Um homem fez uma publicação do caso em sua página na rede social, onde aparece uma foto de Admilson. Em seguida, aparece um comentário de uma mulher dizendo: “Preto, né?”. A pessoa que fez a postagem respondeu para a mulher que ela estava mencionando a pessoa errada: “minha querida, o verdadeiro autor da chacina é esse, o ‘preto’ que você mencionou é uma das vítimas”. O homem colocou uma foto de Sidnei Ramis de Araújo junto com o filho para identificar o real atirador que atingiu as 12 pessoas na virada do ano. A internauta ainda comentou novamente com frases preconceituosas na publicação e disse: “alma de preto no corpo de um branco meu querido”.

Como Admilson foi confundido com o atirador Sidnei na publicação, ele está com medo de sofrer represália na rua. Segundo o advogado, a publicação foi visualizada por amigos da vítima, que pediram a ele que tomasse as devidas providências. Borges informou ainda que irá fazer uma petição e pedir uma liminar para que o Facebook seja notificado para ter acesso aos perfis das pessoas que postaram as mensagens e excluíram a página da rede social. “Essa injúria racial é uma ofensa grave e terá consequências”, disse. O boletim de ocorrência foi registrado no 3º Distrito Policial. Para dar andamento, o BO tem que ser representado.

Injúria

O crime de injúria está previsto no Código Penal e consiste em ofender a dignidade ou o decoro de alguém “na utilização de elementos referentes a raça, cor, etnia, religião, origem ou a condição de pessoa idosa ou portadora de deficiência.” A pena pode chegar a três anos de reclusão. O crime de racismo não prescreve e também não tem direito à fiança.

Comentários

Em diversos comentários no Facebook do Correio, internautas se manifestaram a favor do que o autor do crime escreveu na carta e declarou nos áudios deixados enviados para os amigos. Um dos comentários diz: “Ficou louco… Mas falou umas verdades no texto, justiça porcaria que temos, juízes deuses e governo desgraçado… O cara ficou doidinho e fez uma insanidade…”. Em outro comentário, um internauta coloca a culpa na família pelo crime, “Culpa da família dele que não fez nada! Nessas horas as famílias são omissas, sabem que a pessoa precisa de ajuda psicológica e não fazem nada. Aí dá nisso! Lamentável!”.
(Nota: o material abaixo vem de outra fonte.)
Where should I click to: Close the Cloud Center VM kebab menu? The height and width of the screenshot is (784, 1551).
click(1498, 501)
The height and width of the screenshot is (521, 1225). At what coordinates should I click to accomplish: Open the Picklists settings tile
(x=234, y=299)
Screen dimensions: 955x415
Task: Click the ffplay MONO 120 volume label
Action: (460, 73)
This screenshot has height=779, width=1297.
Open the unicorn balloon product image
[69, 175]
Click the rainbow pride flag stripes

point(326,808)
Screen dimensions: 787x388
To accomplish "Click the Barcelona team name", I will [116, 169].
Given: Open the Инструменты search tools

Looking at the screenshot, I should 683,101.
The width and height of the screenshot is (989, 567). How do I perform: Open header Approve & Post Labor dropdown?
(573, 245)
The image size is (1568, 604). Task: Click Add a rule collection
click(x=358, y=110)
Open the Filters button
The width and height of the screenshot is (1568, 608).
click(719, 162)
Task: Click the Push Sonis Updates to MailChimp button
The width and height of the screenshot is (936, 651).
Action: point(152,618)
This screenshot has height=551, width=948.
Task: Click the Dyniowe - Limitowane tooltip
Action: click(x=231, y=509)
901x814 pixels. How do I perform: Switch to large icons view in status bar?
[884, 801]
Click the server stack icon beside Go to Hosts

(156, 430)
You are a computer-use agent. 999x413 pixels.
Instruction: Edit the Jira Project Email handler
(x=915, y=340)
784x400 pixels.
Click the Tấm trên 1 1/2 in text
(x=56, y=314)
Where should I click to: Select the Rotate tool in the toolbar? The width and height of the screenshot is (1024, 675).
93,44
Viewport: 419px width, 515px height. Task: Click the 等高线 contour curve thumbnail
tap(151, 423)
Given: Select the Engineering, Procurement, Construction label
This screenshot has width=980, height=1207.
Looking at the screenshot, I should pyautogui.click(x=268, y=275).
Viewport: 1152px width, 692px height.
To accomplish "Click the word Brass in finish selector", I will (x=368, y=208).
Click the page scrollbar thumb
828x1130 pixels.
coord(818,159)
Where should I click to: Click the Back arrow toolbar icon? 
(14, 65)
De acordo com a psicóloga Cristiane Valli, as mensagens precisariam ser analisadas, para compreender com o que a pessoa se identifica. “É complicado, pois as pessoas que são a favor do que aconteceu se identificam de alguma maneira com o agressor. Isso acaba mobilizando um sentimento de expressar nas redes sociais tentando justificar o injustificável. Na verdade, foi um ato abominável”, disse.

A psicóloga afirmou ainda que muitas pessoas não entendem a ideia do feminismo e acabam criticando o movimento. “Como na carta, o agressor atacou muito o feminismo, muita gente concorda com ele de alguma forma, porque fazem uma interpretação errônea do que prega o movimento. As pessoas tomaram as dores e acham que o ato tem uma legitimidade que não tem.”